Your instructions ▸ Beneath this line are the data; copy exactly the part of them that opens with the line containing "This screenshot has height=926, width=1288." and closes with the line containing "Tap Restore Purchases", and only that part.

Pixel coordinate grounding data
------------------------------
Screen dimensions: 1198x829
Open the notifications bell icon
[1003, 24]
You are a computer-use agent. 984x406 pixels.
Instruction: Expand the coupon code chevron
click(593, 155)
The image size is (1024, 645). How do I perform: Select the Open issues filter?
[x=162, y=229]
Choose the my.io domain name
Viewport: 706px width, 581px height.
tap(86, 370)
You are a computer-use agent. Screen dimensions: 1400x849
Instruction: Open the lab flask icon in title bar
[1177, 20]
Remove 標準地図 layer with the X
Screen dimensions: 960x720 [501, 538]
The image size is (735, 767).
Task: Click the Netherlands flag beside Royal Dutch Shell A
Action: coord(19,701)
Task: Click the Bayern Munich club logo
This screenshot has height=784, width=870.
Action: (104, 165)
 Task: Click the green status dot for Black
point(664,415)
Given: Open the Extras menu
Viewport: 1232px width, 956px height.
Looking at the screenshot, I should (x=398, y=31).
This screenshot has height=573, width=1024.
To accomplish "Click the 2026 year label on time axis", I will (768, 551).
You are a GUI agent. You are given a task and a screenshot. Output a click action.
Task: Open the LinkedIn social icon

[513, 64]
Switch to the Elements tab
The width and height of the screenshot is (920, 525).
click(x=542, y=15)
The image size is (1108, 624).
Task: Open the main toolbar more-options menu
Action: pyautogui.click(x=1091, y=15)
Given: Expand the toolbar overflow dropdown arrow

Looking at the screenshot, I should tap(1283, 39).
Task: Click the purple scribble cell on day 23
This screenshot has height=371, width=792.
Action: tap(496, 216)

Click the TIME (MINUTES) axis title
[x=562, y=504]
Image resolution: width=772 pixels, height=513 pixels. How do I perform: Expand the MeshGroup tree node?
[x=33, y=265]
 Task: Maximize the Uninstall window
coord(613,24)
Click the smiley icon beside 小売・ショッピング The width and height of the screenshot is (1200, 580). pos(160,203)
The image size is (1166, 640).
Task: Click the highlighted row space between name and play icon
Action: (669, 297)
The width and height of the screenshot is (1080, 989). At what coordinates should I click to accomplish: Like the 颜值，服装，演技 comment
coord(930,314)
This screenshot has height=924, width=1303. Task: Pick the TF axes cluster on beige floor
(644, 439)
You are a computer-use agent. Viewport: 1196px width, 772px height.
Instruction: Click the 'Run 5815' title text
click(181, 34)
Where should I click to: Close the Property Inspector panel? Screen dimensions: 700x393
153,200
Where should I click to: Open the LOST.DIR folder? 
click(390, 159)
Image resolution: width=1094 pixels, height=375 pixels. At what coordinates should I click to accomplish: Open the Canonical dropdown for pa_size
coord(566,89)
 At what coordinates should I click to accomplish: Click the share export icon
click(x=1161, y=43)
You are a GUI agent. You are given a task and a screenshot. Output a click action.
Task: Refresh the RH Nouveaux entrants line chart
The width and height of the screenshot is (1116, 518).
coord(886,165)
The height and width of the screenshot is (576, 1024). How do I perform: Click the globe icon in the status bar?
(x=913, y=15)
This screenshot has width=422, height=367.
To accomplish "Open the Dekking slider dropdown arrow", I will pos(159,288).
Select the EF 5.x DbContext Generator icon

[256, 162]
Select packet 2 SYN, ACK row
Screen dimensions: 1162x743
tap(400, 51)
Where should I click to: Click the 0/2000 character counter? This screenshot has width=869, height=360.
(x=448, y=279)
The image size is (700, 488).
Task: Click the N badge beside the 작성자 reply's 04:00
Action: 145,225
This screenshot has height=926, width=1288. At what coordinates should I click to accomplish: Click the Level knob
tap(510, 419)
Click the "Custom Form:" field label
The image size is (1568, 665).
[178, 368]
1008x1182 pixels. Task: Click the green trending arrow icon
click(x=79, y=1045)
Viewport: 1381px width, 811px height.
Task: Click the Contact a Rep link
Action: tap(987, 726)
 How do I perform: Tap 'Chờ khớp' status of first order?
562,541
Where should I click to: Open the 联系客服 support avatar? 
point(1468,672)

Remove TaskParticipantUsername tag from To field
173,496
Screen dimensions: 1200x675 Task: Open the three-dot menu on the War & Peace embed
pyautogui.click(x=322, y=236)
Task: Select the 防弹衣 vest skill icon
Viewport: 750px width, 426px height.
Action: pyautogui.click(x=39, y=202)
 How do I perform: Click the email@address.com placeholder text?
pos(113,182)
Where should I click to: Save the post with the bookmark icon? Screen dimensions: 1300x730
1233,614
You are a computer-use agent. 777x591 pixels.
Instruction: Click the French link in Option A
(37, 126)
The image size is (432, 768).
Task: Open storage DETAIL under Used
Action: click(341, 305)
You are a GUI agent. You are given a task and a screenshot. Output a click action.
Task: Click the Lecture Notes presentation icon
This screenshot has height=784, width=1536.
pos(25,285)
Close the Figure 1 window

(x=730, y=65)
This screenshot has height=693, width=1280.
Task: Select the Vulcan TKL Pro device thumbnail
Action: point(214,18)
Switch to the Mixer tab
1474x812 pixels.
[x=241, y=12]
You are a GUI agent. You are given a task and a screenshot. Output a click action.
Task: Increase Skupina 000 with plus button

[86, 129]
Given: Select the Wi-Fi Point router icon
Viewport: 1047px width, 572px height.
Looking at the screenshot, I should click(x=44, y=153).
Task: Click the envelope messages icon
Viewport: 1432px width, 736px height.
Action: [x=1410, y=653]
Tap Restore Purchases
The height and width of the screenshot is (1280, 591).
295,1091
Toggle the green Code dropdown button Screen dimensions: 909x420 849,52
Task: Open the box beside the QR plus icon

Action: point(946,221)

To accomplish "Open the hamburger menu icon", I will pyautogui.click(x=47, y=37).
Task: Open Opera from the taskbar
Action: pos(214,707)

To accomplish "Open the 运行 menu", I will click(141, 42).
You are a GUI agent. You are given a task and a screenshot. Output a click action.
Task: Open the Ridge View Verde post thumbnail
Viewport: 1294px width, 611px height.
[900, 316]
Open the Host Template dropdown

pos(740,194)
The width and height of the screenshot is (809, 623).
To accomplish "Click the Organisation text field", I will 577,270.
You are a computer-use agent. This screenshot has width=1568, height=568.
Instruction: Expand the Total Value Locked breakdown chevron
------------------------------
The answer ▸
This screenshot has height=926, width=1288. At what coordinates should I click to accomplish: Click the Level knob
tap(510, 419)
Click the "Custom Form:" field label
The image size is (1568, 665).
[178, 368]
1008x1182 pixels. Task: Click the green trending arrow icon
click(x=79, y=1045)
Viewport: 1381px width, 811px height.
Task: Click the Contact a Rep link
Action: tap(987, 726)
 How do I perform: Tap 'Chờ khớp' status of first order?
562,541
Where should I click to: Open the 联系客服 support avatar? 
point(1468,672)

Remove TaskParticipantUsername tag from To field
173,496
Screen dimensions: 1200x675 Task: Open the three-dot menu on the War & Peace embed
pyautogui.click(x=322, y=236)
Task: Select the 防弹衣 vest skill icon
Viewport: 750px width, 426px height.
Action: pyautogui.click(x=39, y=202)
 How do I perform: Click the email@address.com placeholder text?
pos(113,182)
Where should I click to: Save the post with the bookmark icon? Screen dimensions: 1300x730
1233,614
You are a computer-use agent. 777x591 pixels.
Instruction: Click the French link in Option A
(37, 126)
The image size is (432, 768).
Task: Open storage DETAIL under Used
Action: click(341, 305)
You are a GUI agent. You are given a task and a screenshot. Output a click action.
Task: Click the Lecture Notes presentation icon
This screenshot has height=784, width=1536.
pos(25,285)
Close the Figure 1 window

(x=730, y=65)
This screenshot has height=693, width=1280.
Task: Select the Vulcan TKL Pro device thumbnail
Action: point(214,18)
Switch to the Mixer tab
1474x812 pixels.
[x=241, y=12]
You are a GUI agent. You are given a task and a screenshot. Output a click action.
Task: Increase Skupina 000 with plus button

[86, 129]
Given: Select the Wi-Fi Point router icon
Viewport: 1047px width, 572px height.
Looking at the screenshot, I should click(x=44, y=153).
Task: Click the envelope messages icon
Viewport: 1432px width, 736px height.
Action: [x=1410, y=653]
Tap Restore Purchases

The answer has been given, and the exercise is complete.